Preferably, the soaping agent in the step (3) comprises 60-80 parts by weight of peroxyacid salt, 12-35 parts by weight of organic acid salt and 2-8 parts by weight of inorganic base.

Peroxyacid salts

Preferably, the peroxyacid salt is selected from one or more of sodium percarbonate, sodium perborate, potassium persulfate, ammonium persulfate, and sodium persulfate.

More preferably, the peroxyacid salt is obtained by compounding ammonium persulfate and potassium peroxymonosulfate according to the weight ratio of 3: 1.

Organic acid salt

The organic acid salt is a metal salt compound of an organic acid, wherein the organic acid is selected from one or more of oxalic acid, tartaric acid, malic acid, citric acid, glycolic acid and gluconic acid.

Preferably, the organic acid salt comprises sodium gluconate and sodium citrate.

Further preferably, the organic acid salt is obtained by compounding sodium gluconate and sodium citrate according to the weight ratio of (4-6) to 1.

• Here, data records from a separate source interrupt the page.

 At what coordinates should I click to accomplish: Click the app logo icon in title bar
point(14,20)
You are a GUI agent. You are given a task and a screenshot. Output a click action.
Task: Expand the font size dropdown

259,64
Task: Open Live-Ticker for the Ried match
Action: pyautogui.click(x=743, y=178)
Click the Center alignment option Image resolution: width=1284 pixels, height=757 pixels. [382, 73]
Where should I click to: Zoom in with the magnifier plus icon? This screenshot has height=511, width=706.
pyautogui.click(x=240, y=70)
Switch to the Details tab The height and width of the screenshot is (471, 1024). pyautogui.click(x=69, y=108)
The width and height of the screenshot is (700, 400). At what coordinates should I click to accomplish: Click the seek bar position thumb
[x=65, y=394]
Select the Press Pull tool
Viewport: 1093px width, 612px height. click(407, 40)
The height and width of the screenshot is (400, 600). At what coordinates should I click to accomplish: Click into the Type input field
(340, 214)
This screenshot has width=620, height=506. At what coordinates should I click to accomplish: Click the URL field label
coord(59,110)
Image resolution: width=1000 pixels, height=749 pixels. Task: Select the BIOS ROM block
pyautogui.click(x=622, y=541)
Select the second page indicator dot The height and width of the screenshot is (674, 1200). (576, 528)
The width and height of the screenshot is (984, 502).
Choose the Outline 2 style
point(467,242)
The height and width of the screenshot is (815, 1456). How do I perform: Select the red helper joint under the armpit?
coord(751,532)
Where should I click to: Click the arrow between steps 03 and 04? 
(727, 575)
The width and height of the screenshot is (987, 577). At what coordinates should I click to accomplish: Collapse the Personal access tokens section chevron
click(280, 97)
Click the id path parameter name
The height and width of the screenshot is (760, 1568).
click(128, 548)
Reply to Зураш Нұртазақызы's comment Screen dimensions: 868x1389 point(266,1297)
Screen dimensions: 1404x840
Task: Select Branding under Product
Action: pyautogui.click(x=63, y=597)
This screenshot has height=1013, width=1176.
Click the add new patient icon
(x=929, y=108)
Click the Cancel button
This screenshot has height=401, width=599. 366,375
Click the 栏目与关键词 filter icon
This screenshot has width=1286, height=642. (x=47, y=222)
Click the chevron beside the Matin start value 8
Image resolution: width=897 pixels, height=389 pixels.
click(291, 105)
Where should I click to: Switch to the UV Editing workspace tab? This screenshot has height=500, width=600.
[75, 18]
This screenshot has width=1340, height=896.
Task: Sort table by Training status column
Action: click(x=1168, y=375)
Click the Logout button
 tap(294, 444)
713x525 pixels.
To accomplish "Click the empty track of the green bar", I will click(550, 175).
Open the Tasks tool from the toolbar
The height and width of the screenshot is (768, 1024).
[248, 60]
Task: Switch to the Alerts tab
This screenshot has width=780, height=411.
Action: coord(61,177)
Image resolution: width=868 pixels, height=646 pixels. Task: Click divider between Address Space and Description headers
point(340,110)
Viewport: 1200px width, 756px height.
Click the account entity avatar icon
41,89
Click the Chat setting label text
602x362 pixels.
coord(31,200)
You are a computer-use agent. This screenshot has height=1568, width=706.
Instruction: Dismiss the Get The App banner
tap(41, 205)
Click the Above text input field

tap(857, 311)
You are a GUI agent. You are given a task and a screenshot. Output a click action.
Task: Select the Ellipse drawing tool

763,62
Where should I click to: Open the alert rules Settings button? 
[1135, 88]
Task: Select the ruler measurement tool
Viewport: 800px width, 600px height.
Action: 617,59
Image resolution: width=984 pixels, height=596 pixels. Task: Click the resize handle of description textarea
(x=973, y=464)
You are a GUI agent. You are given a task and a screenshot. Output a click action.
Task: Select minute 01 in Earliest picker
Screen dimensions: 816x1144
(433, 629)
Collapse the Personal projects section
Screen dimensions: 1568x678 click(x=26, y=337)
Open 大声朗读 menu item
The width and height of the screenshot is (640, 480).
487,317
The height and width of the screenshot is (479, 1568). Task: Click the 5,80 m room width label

The inventor adds the soaping agent, which can eliminate partial color of the foot water and is beneficial to sewage treatment, mainly because of the existence of peroxide salt, and the potassium peroxymonosulfate and the ammonium persulfate are compounded into peroxide salt, sodium gluconate and sodium citrate are added, the sodium gluconate is oxidized at high temperature to generate open-chain reaction, and hydrolysis reaction also exists, the oxidized sodium gluconate and aldehyde group in the sodium citrate and active amino group in the fiber are subjected to Schiff base reaction to be crosslinked to the fiber, the competitive action of the sodium citrate and the sodium gluconate promotes the release of the sodium gluconate-coated peroxyacid salt to improve the crosslinking, meanwhile, due to the fact that the dye cannot be deposited on the surface of the fiber again due to the electronic repulsion between the sodium gluconate and the sodium citrate and the anion dye in the water body after the pH optimization treatment, and when the weight ratio of the sodium gluconate to the sodium citrate is (4-6): the fastness of 1 is the best.

Inorganic base

The inorganic base is not limited, and may be any inorganic base in the art, including, but not limited to, sodium hydroxide, potassium hydroxide, sodium carbonate; sodium hydroxide is preferred.

In a second aspect, the invention provides the use of an energy and water saving soaping process as described above in the soaping of fabrics.

In a third aspect, the invention provides a fabric prepared by the energy-saving and water-saving soaping process.

The present invention will now be described in detail by way of examples, and the starting materials used are commercially available unless otherwise specified.